→ **Your objective**: Retype exactly the lines that run from the start of the data to the line holding "Old Antarcticans (84, 2503)", including both, and only those.

[Data shown]

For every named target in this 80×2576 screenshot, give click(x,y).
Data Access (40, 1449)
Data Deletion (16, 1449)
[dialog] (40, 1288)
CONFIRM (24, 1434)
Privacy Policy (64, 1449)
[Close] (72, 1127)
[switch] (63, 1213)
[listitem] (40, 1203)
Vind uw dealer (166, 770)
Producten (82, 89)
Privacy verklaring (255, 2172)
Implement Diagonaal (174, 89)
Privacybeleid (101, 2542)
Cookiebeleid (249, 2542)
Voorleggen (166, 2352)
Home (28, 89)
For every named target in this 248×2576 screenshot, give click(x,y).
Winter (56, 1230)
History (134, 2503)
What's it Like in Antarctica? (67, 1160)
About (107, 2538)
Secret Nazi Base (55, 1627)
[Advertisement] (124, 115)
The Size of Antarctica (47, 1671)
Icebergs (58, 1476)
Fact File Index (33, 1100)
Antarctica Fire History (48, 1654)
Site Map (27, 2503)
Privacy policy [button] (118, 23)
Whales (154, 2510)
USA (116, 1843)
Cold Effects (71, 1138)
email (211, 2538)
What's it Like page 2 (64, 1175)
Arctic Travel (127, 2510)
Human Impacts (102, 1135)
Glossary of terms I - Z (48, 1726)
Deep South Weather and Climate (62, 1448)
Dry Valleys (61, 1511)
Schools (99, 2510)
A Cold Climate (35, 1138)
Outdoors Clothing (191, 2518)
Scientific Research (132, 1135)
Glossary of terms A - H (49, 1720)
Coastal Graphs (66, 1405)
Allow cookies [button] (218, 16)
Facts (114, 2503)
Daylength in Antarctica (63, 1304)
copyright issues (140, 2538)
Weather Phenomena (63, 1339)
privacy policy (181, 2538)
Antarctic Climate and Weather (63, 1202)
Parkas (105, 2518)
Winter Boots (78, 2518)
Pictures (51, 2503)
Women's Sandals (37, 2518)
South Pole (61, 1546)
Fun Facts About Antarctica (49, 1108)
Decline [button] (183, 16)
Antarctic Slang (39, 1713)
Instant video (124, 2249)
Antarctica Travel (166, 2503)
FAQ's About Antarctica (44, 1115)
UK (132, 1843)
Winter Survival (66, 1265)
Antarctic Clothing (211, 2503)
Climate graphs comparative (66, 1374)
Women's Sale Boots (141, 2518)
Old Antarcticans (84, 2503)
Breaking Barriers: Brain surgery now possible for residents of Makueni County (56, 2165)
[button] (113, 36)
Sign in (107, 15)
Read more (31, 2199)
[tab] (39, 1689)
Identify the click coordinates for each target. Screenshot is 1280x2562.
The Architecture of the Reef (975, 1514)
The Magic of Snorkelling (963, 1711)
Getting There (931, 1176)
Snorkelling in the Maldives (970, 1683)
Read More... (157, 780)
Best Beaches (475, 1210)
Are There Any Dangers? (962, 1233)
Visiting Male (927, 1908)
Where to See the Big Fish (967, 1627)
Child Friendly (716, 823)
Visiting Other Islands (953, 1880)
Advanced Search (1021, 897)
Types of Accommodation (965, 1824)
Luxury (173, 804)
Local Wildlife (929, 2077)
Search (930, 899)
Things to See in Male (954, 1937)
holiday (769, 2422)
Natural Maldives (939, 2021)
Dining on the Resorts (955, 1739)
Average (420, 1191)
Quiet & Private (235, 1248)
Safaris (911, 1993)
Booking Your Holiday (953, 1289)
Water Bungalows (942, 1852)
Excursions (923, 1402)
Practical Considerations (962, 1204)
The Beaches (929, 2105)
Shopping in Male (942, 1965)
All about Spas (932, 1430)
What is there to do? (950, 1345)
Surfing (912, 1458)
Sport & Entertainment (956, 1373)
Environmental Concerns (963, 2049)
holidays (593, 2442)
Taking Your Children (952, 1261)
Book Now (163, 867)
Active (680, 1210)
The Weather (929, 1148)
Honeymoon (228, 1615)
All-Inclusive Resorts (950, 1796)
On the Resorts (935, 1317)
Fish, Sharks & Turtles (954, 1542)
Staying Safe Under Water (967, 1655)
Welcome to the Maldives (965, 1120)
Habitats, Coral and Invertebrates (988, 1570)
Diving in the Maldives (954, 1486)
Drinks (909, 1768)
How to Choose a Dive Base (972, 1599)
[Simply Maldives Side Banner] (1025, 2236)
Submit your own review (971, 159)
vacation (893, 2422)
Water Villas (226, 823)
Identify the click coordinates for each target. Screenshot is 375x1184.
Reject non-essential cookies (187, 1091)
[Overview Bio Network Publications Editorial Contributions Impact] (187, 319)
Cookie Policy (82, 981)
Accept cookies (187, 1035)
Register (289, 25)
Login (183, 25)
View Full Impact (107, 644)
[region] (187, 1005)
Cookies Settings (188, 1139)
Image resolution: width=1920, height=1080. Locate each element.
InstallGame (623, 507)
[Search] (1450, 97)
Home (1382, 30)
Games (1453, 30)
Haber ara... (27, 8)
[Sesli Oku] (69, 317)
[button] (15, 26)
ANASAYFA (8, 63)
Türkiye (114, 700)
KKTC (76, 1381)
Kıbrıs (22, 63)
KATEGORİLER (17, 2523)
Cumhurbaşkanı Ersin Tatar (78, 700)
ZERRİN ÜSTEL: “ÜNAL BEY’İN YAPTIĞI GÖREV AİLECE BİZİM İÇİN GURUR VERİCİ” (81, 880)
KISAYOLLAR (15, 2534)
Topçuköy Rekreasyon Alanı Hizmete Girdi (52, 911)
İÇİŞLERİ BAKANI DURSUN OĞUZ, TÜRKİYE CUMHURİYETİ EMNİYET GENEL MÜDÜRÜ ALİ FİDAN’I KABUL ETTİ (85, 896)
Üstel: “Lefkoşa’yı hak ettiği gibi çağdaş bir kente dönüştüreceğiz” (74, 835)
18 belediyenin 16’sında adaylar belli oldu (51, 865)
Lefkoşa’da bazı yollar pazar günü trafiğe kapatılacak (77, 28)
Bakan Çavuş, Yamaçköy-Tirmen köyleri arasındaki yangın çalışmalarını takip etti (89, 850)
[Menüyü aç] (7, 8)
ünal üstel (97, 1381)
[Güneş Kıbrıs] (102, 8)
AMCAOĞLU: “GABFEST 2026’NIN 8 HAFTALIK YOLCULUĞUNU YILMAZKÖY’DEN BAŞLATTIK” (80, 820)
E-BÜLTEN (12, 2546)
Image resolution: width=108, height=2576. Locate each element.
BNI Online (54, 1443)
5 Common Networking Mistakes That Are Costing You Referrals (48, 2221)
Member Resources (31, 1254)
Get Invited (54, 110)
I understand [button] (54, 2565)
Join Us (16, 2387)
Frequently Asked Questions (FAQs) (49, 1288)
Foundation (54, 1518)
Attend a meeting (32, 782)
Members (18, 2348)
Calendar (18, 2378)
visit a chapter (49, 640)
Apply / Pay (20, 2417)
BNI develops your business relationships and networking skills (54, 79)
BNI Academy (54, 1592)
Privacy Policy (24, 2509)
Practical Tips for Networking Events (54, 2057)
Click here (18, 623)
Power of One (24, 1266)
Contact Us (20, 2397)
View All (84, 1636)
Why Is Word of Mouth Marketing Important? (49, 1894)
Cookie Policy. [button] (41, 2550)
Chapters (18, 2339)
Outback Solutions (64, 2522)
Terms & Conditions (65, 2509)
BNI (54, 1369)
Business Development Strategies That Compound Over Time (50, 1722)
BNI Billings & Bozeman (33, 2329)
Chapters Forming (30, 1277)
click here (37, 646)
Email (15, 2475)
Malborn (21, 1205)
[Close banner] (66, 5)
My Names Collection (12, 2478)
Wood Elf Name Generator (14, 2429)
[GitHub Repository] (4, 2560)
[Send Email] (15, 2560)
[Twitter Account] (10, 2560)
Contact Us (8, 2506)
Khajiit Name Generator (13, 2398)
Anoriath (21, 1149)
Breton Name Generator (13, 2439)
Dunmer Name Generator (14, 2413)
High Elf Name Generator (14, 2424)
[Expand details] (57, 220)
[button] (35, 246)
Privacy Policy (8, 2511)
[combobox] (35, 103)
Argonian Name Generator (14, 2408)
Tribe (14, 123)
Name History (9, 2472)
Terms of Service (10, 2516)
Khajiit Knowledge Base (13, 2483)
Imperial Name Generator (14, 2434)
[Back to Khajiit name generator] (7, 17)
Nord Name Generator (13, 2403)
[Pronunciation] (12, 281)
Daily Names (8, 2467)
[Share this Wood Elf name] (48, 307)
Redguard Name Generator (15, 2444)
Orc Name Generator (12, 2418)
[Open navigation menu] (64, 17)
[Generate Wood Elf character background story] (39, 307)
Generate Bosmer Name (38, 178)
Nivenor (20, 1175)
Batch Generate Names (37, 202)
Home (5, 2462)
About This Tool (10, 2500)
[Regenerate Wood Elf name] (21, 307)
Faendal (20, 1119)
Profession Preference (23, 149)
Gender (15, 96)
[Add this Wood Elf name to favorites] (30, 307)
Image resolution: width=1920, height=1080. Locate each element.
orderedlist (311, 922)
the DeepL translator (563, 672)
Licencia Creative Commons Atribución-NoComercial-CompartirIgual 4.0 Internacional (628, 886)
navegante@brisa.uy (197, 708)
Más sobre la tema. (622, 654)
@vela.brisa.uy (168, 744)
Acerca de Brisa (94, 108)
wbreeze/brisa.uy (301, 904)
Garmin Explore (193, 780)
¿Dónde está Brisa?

[/Data shown]

→ **Answer to this task**:
For every named target in this 80×2576 screenshot, give click(x,y).
Data Access (40, 1449)
Data Deletion (16, 1449)
[dialog] (40, 1288)
CONFIRM (24, 1434)
Privacy Policy (64, 1449)
[Close] (72, 1127)
[switch] (63, 1213)
[listitem] (40, 1203)
Vind uw dealer (166, 770)
Producten (82, 89)
Privacy verklaring (255, 2172)
Implement Diagonaal (174, 89)
Privacybeleid (101, 2542)
Cookiebeleid (249, 2542)
Voorleggen (166, 2352)
Home (28, 89)
For every named target in this 248×2576 screenshot, give click(x,y).
Winter (56, 1230)
History (134, 2503)
What's it Like in Antarctica? (67, 1160)
About (107, 2538)
Secret Nazi Base (55, 1627)
[Advertisement] (124, 115)
The Size of Antarctica (47, 1671)
Icebergs (58, 1476)
Fact File Index (33, 1100)
Antarctica Fire History (48, 1654)
Site Map (27, 2503)
Privacy policy [button] (118, 23)
Whales (154, 2510)
USA (116, 1843)
Cold Effects (71, 1138)
email (211, 2538)
What's it Like page 2 (64, 1175)
Arctic Travel (127, 2510)
Human Impacts (102, 1135)
Glossary of terms I - Z (48, 1726)
Deep South Weather and Climate (62, 1448)
Dry Valleys (61, 1511)
Schools (99, 2510)
A Cold Climate (35, 1138)
Outdoors Clothing (191, 2518)
Scientific Research (132, 1135)
Glossary of terms A - H (49, 1720)
Coastal Graphs (66, 1405)
Allow cookies [button] (218, 16)
Facts (114, 2503)
Daylength in Antarctica (63, 1304)
copyright issues (140, 2538)
Weather Phenomena (63, 1339)
privacy policy (181, 2538)
Antarctic Climate and Weather (63, 1202)
Parkas (105, 2518)
Winter Boots (78, 2518)
Pictures (51, 2503)
Women's Sandals (37, 2518)
South Pole (61, 1546)
Fun Facts About Antarctica (49, 1108)
Decline [button] (183, 16)
Antarctic Slang (39, 1713)
Instant video (124, 2249)
Antarctica Travel (166, 2503)
FAQ's About Antarctica (44, 1115)
UK (132, 1843)
Winter Survival (66, 1265)
Antarctic Clothing (211, 2503)
Climate graphs comparative (66, 1374)
Women's Sale Boots (141, 2518)
Old Antarcticans (84, 2503)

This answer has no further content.